For many Catholics, Pope Francis’s decision to call for a synod on synodality is akin to the boss calling a meeting to discuss meetings, more likely to earn a yawn or an eye roll than enthusiasm. And while the term “synod” is not new to the Church, it is safe to say most Catholics also give very little effort to understanding what a synod is, much less synodality – the process of such consultation and discernment.
Yet for two years, the Church has been preparing for exactly this: a bishops’ synod on synodality. It has involved input from hundreds of thousands of individual Catholics, Catholic organizations, parishes, dioceses, nations and continents. It is assembling several hundred participants in Rome not only in October 2023, but also October 2024. And if precedent matters, there will be a final papal document perhaps sometime in 2025.
If you have not been paying attention so far, you are likely to be inundated soon with media coverage, both religious and, occasionally, secular. There have been scads written on the synod already, with sometimes hysterical warnings that it will bring down the Church, as well as wish lists for its agenda by nearly every interest group with pet causes – LGBT rights, women priests, divorced and remarried, Traditional Latin Mass.
This build up has given the impression that the Pope is assembling a parliament of sorts – an impression he and synod leaders have gone to great pains to deny. The Church is not a democracy with doctrines up for votes, but some advocates for the synod as well as its detractors could easily leave you with the impression that this is in fact what will happen.
Synods have an ancient history and have traditionally been gatherings of bishops to discuss a specific topic. In our Western Church, there have been a series of noteworthy synods since the Second Vatican Council. These synods consisted of certain bishops elected by their peers in each conference as well as additional bishops and various observers chosen by the Pope. This synod will be different in that some lay people will also be voting members.

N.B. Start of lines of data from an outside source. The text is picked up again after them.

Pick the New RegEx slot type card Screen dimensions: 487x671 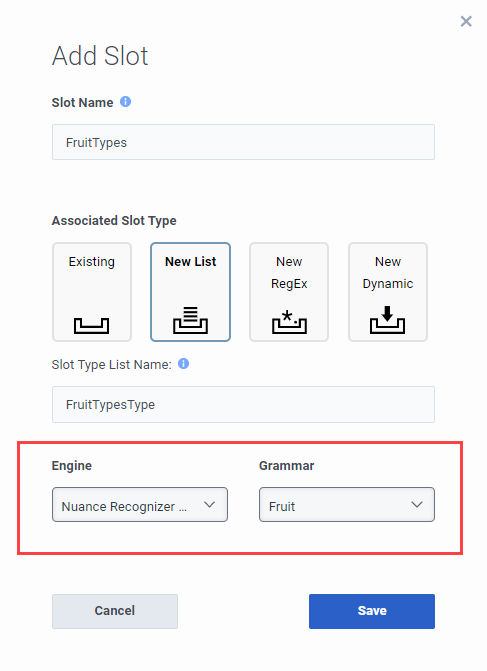pyautogui.click(x=289, y=292)
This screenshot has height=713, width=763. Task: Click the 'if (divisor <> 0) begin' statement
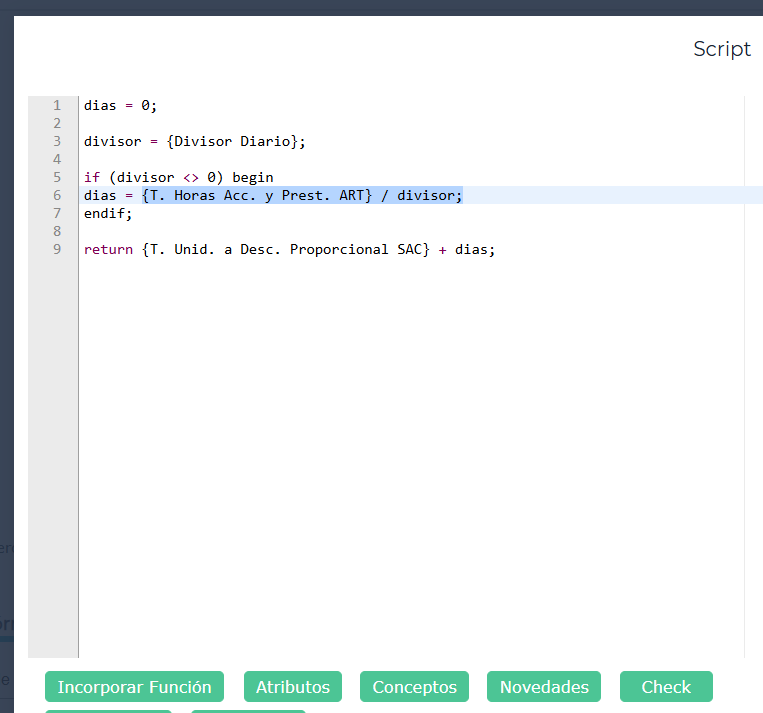tap(178, 177)
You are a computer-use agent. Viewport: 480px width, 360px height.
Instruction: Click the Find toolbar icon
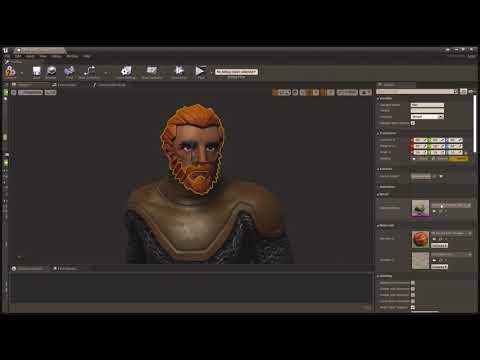[x=69, y=71]
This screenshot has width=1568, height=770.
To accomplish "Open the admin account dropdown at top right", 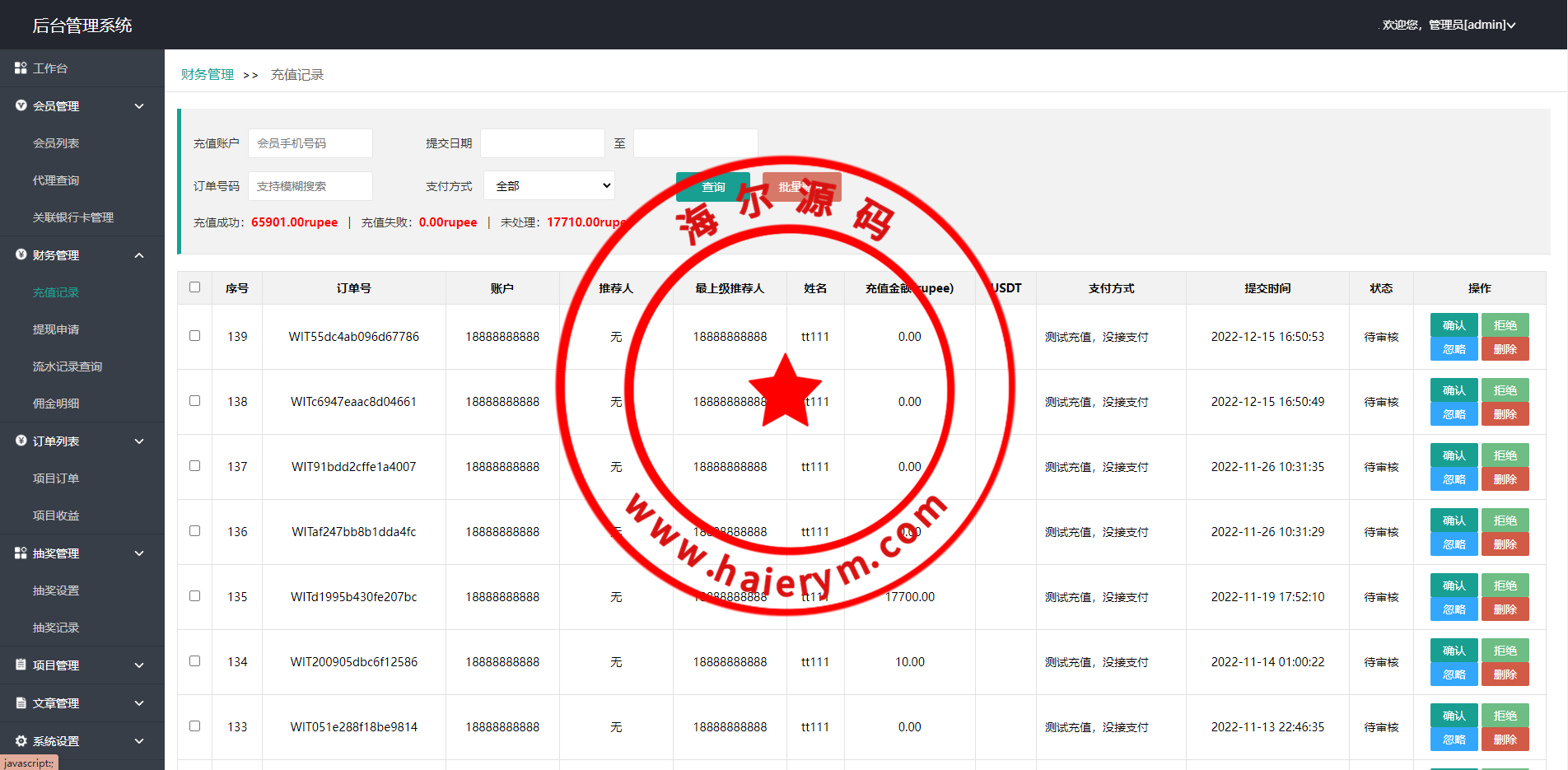I will tap(1449, 26).
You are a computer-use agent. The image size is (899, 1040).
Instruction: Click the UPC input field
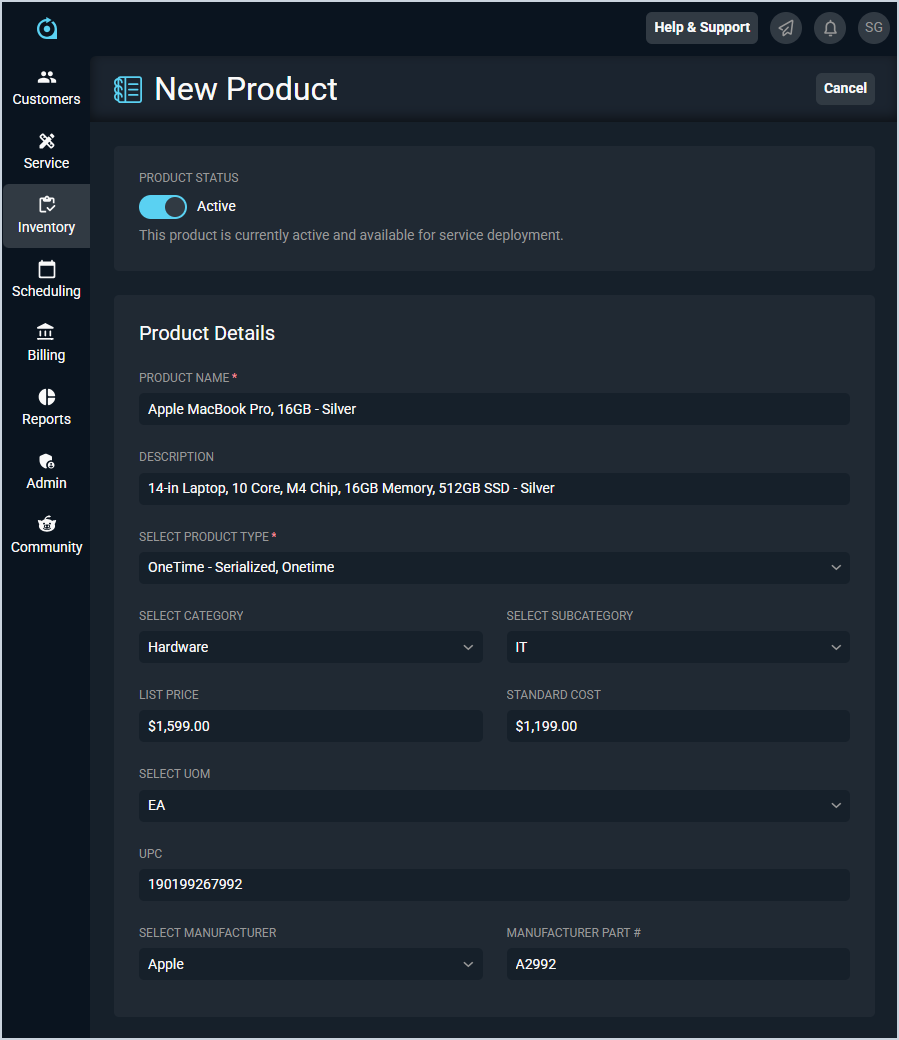[494, 885]
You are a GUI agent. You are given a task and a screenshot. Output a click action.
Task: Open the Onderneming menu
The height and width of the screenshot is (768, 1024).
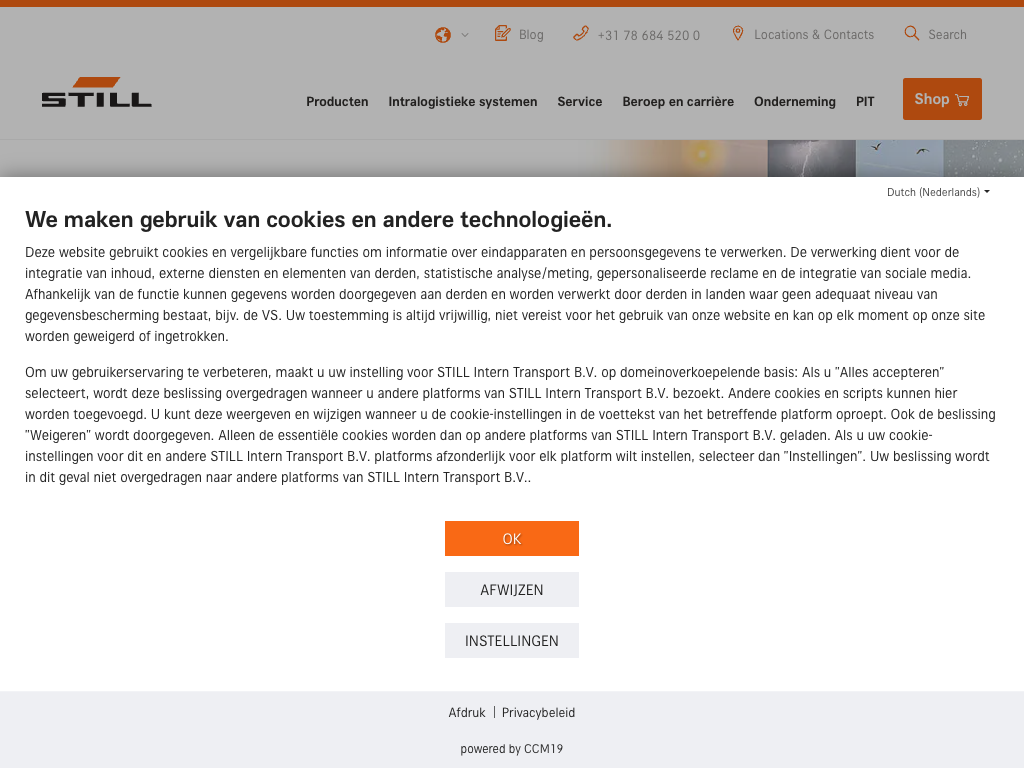[795, 101]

In my experience, synods are often criticized before, during and after their occurrence. Some critics don’t like the preparatory documents, some don’t like to amount of information allowed to be made public during the synod, and some don’t like the final document written by the Pope after the synod is over.
Pope Francis from early in his papacy made it clear that he was not a fan of how previous synods had been run. This synod may be his clearest effort to implement his vision of “a gathering of the faithful in order to listen to what the Holy Spirit is saying to the Church and asking her to be and to do.”

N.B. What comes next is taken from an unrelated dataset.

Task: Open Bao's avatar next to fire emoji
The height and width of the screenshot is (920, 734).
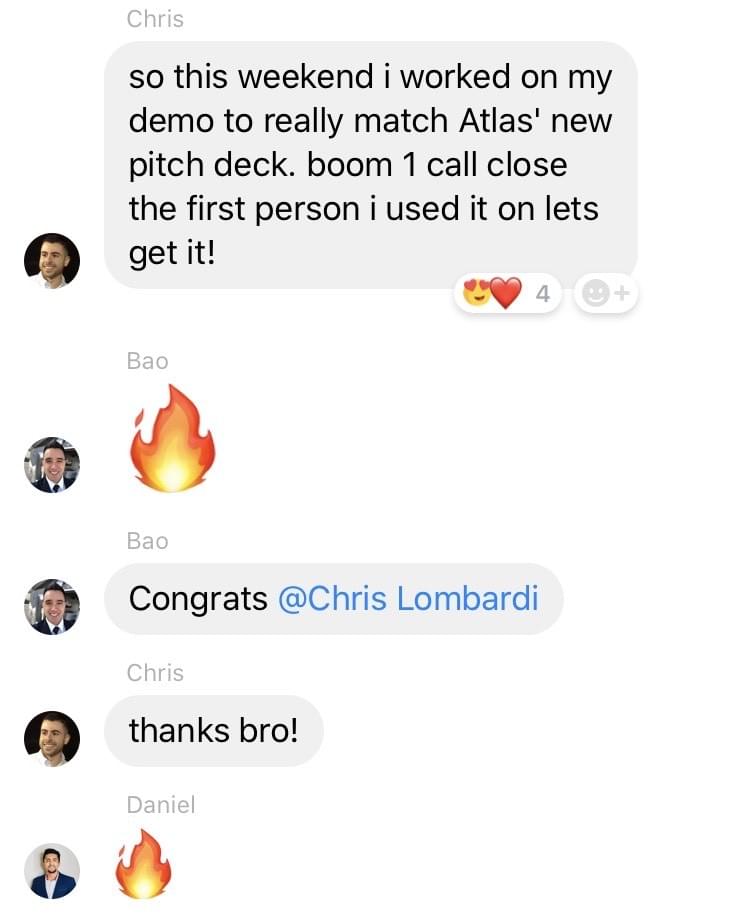Action: (x=52, y=465)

It reflects the Pope’s oft-expressed concern for how the Church is to engage the modern world and pursue its mission. The synod itself could perhaps resemble a spiritual strategic planning session: Bringing God’s people together in prayer to listen and to pray much more than to speak, as they discern possible paths forward.
As described, this is a leap of faith, and suspicious minds worry that there are hidden agendas at work. Recent synods, in fact, have seen competing factions machinating behind the scenes for various goals. I suspect this is nothing new in Church history.
My advice for Catholics in these coming weeks and months is two-fold: Take a deep breath, and pray.
There will be a lot of people promising too much or fearing too much, and there will be media coverage that will exaggerate even more. So, take a deep breath and avoid getting caught up in every “what if” scenario and every leak.
And second, pray for all the participants. At this troubled time in human history, facing all of the challenges temporal and spiritual before us, pray that they (and we) are listening for the whispers of the Spirit.